Ansicht umschalten
Avatar von Guckstu
  • Guckstu

mehr als 1000 Beiträge seit 18.03.2024

Re: Es macht für dich also keinen Unterschied, ob

Ackerland schrieb am 19.08.2024 01:20:

Guckstu schrieb am 18.08.2024 20:37:

Erst mit dem Schock des Einmarschs war die Ukraine gezwungen, sich sofort und definitiv zu entscheiden: Westen oder Russland, und diese Entscheidung ist zugunsten des Westens ausgefallen.

Diese Entscheidung ist 2014 gefallen, allerdings mehrheitlich von den westlichen Provinzen.

Eben. Da hat nicht die Ukraine insgesamt pro-westlich gedacht, sondern nur eine Mehrheit.
Das alte Problem mit Mehrheitsentscheidungen: Die Minderheit steht nicht dahinter und bremst und verhindert nach Kräften.
Genau diesen Effekt sehen wir ja selber, in der deutschen Politik.

Mit dem Einmarsch und dem Vorgehen der russischen Armee haben sich viele prorussische Ukrainer davon überzeugt, dass Russland zumindest politisch nicht die Heimat ist, die sie sich wünschen.
Und prompt war der Westkurs keine Mehrheitsentscheidung mehr, sondern eine Konsensentscheidung, und prompt geht es bei Rechtsstaat, Korruptionsbekämpfung etc. voran - vielleicht nicht immer richtig, aber auf jeden Fall entschlossen.

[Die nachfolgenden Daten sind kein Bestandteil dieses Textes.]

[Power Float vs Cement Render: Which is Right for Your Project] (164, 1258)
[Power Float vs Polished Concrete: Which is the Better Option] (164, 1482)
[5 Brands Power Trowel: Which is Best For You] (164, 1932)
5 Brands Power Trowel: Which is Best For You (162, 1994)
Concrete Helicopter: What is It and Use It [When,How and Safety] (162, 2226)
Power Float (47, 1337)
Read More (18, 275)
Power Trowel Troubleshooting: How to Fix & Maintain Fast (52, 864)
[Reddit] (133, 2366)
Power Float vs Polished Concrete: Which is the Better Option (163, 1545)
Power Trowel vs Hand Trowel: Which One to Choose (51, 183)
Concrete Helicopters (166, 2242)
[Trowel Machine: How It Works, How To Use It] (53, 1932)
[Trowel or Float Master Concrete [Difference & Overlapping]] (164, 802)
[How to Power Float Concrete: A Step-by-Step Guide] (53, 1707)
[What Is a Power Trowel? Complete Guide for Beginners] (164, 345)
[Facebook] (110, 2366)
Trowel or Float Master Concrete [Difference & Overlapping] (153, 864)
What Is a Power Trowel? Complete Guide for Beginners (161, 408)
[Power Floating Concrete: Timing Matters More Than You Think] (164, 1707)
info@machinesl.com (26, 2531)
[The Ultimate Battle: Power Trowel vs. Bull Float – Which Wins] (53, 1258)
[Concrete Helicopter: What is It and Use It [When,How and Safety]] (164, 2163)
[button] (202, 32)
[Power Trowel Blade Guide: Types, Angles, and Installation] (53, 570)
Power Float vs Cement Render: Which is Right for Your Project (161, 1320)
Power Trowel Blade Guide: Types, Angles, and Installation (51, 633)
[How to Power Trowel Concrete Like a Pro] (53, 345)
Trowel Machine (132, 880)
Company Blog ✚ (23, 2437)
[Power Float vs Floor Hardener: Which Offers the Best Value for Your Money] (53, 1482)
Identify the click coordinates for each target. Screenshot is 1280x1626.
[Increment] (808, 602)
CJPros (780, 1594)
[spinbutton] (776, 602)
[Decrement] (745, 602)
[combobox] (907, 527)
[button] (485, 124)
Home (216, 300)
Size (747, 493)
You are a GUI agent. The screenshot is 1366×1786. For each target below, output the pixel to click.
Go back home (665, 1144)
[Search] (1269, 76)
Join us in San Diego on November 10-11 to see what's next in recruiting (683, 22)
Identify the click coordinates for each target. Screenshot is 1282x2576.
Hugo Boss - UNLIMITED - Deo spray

Natürlich keine 100%-Entscheidung, es gibt immer welche, die sich nicht überzeugen lassen.
Dummköpfe.
Fanatiker.
Egoisten mit ungewöhnlich gelagerten Partikularinteressen - ich bin sicher, die Opposition gegen den Westkurs ist im Osten der Ukraine jetzt deutlich weniger als in anderen Regionen. Menschen, die einen Hass pflegen, entscheiden ja nicht danach, welcher Kurs für sie der weniger unschädliche wäre, sondern welcher Kurs eher ihrem Hass entspricht - und wer sein Haus, Hab und Gut und Verwandte abseits der Front durch russisches Bombardement verliert, hasst natürlich die russische Armee und in der Regel damit auch den russischen Staat.

Sie haben halt anders entschieden, und damit sind all die "aber die armen Opfer" hinfällig: Die Ukrainer haben sich sehenden Auges für einen harten und üblen Krieg entschieden, und zwar nicht nur die Regierung, sondern auch die Hauptleidtragenden: Die einfachen Mannschaften in der Armee, die ja hätten reihenweise desertieren können, oder die Kämpfe auf Befehl und nur halbherzig hätten führen können und ansonsten die Russen machen lassen können.

Wenn das so stimmt, was Du sagst, dann hätte die Ukraine das Problem mit ihren Deserteuren nicht.

Oh nein. Das sagt nichts darüber aus, ob sie für oder gegen den Westkurs sind.
Sie wollen nur nicht persönlich an die Front.
Die Prowestler wollen das lieber Andere machen lassen, die übrigen Antiwestler aus Opposition, und aus der Desertionsrate kannst du nicht ablesen, wie groß die beiden Gruppen sind.

Desertion ist ein Problem, das jeder Staat hat, der in einem Abnutzungskrieg steckt, völlig unabhängig von der allgemeinen Zustimmung.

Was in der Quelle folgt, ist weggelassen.